Barnett wants to help consumers break that nefarious cycle. She offers samples to those who may be hesitant to break from their favorite brands.
KnoxFill gets its sustainably produced and all-natural supplies from a number of regional and local sources, including Rustic Strength, a Missouri-based family owned company with a long list of “chemical no-nos,” Barnett said. She receives the products — shampoo, body wash, lotion and detergent — in large bladders and transfers them to individual, reusable glass containers. So Barnett closes the loops with her suppliers, and her customers can close their own waste loops, too.
Customers can also order natural soaps and shampoo and conditioner bars from sustainable Knoxville-area companies such as Knox Girl Soap, Dandy Soap and Solace Farm Homestead.
And that potential customer base is wide and strong: “Anyone who brushes their teeth, washes their hair, uses lotion, you are an ideal Knoxville customer.”
Two such customers opined on their KnoxFill orders in solicited emails.
"Once you start to notice waste, it’s hard to ignore how it piles up with every purchase — most of the time, you can’t opt out,” Amber Heeke said in an email.
“Short of picking up at-home bath product manufacturing as a hobby, you’re really just stuck in this trashy trap where the best you can do is cross your fingers for a shampoo bottle made from 70 percent recycled plastic. Good luck,” Heeke said.
“KnoxFill makes it very simple. If there is an easier way to reduce waste than having great refillable products delivered to your doorstep by a woman on a mission, I don’t know about it. Besides being inspiring, it’s deeply refreshing to be able to buy the things you have to have without having to make trash at the same time,” Heeke said.
“I truly can’t believe this concept didn’t come to Knoxville sooner. I’m grateful for the folks who rolled up their sleeves to, you know, fill a need Knoxville didn’t know it had,” Heeke said.
“I’m sure there will be folks who follow closely in KnoxFill’s footsteps. What’s lovely is, I get the vibe that this is part of the KnoxFill mission -- to lead by example and make a cleaner city, one jar at a time.” Heeke said in the email.
Another KnoxFill customer heralds the fact that the products are all natural, as well as convenient to come by.
“I was so excited to learn of a refill store in Knoxville! I am always looking for ways to reasonably and easily limit my waste and plastic use. KnoxFill is an exciting option for anyone looking for the same,” said KnoxFill customer Kendall Wimberley in an email.
“The pickup process was easy for me, as I live in a building where drop offs would be tricky. I can't wait to try more items and keep up the reuse/reduce cycle! I highly recommend KnoxFill, whether you want to reduce personal waste or just want eco- friendly, high-quality cleaning and care products,” Wimberley said.
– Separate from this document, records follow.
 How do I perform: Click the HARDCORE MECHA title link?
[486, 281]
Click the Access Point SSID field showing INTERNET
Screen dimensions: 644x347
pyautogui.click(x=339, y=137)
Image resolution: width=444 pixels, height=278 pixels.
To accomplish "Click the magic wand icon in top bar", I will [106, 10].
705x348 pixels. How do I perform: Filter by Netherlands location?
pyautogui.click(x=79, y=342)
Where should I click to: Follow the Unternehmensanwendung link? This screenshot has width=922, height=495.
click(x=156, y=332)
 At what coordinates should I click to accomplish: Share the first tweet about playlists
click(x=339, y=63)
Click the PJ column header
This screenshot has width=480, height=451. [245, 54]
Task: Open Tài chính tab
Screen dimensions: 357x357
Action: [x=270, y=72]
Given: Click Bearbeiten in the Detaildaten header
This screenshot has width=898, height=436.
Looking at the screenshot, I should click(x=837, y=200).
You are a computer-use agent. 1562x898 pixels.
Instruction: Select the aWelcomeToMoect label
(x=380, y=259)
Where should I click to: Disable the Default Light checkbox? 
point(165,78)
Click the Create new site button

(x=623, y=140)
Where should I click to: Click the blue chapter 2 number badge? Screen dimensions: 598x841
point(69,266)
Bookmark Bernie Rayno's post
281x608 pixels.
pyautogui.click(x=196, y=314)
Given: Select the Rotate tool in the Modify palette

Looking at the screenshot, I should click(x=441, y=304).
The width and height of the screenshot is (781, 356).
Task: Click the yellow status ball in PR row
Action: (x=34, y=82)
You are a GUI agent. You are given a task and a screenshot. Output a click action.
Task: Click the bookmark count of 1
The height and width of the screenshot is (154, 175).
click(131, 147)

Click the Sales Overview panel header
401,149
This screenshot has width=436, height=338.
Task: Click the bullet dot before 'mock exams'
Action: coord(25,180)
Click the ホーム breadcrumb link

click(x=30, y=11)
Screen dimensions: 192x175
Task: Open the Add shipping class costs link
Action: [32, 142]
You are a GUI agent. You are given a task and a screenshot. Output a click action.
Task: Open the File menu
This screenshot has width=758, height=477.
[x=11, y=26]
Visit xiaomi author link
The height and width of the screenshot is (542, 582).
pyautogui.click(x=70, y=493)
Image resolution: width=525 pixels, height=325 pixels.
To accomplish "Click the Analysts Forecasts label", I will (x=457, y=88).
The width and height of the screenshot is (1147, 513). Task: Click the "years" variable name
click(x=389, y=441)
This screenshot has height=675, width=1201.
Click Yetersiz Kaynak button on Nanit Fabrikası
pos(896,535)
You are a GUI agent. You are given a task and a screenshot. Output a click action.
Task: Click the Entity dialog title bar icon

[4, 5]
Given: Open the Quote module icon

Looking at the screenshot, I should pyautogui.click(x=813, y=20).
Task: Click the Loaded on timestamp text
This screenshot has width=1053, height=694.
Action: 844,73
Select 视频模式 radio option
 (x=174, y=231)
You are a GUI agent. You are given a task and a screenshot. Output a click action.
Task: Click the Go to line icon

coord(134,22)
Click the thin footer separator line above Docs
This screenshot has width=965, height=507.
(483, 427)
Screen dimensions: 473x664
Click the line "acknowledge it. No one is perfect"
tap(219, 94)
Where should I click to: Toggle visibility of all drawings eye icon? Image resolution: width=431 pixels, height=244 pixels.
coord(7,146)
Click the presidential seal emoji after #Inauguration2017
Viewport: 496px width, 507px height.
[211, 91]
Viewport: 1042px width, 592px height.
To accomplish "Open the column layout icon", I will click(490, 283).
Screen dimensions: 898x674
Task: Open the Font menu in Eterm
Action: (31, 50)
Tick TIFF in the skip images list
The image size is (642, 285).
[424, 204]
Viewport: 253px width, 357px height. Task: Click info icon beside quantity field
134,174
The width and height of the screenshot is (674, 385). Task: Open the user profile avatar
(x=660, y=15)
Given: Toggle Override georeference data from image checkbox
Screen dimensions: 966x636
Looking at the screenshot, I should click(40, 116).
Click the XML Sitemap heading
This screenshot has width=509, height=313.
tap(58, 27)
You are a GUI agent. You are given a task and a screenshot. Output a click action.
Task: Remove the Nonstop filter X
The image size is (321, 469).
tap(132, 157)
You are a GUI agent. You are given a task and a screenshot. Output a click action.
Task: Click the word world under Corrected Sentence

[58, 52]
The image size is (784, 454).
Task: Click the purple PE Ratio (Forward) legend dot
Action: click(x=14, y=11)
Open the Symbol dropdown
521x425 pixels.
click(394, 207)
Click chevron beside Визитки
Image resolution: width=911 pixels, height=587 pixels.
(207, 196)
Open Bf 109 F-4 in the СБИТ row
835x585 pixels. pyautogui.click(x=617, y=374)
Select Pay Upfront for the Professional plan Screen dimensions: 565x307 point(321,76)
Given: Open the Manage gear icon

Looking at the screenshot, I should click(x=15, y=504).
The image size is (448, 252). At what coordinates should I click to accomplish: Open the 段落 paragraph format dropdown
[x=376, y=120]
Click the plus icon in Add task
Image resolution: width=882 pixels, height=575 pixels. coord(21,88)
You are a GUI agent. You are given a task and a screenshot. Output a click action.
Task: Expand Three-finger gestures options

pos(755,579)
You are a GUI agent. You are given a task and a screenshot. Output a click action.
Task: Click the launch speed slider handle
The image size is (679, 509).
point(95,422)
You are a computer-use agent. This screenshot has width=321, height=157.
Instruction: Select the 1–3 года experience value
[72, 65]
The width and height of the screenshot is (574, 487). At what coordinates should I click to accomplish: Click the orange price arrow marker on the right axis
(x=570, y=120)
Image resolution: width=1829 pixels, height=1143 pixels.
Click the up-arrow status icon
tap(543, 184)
Most of the products from KnoxFill are reasonably priced, Barnett said, or have a slight premium to cover costs, many of which are set by the suppliers and beyond her control. But she wants to make it as easy as possible for her customers to engage with her zero-waste system.
“I think sometimes we have this idea about sustainability that it’s a leap, it’s too expensive, too hard, the products are subpar,” she said.
“This is sustainability that’s easy for you, because I make it easy, and all of our products are better than the other ones you can get, Barnett said.
“Everyone is doing the best they can. People really want to live sustainably. They don’t want to have a bad impact on this planet that we live on. But at the same time, it can be challenging, it can be confusing,” she said as she wiped off her glasses, which had fogged up because of the mask she wore during the interview.
Her system offers “sustainability that’s really accessible and they can live in line with the values that they have,” Barnett said.
"Environmental sustainability is so completely inextricable from issues of equity and social sustainability. This is not just for the wealthy people in Knoxville. This is for everybody and I’m going to keep working to make it even more accessible.”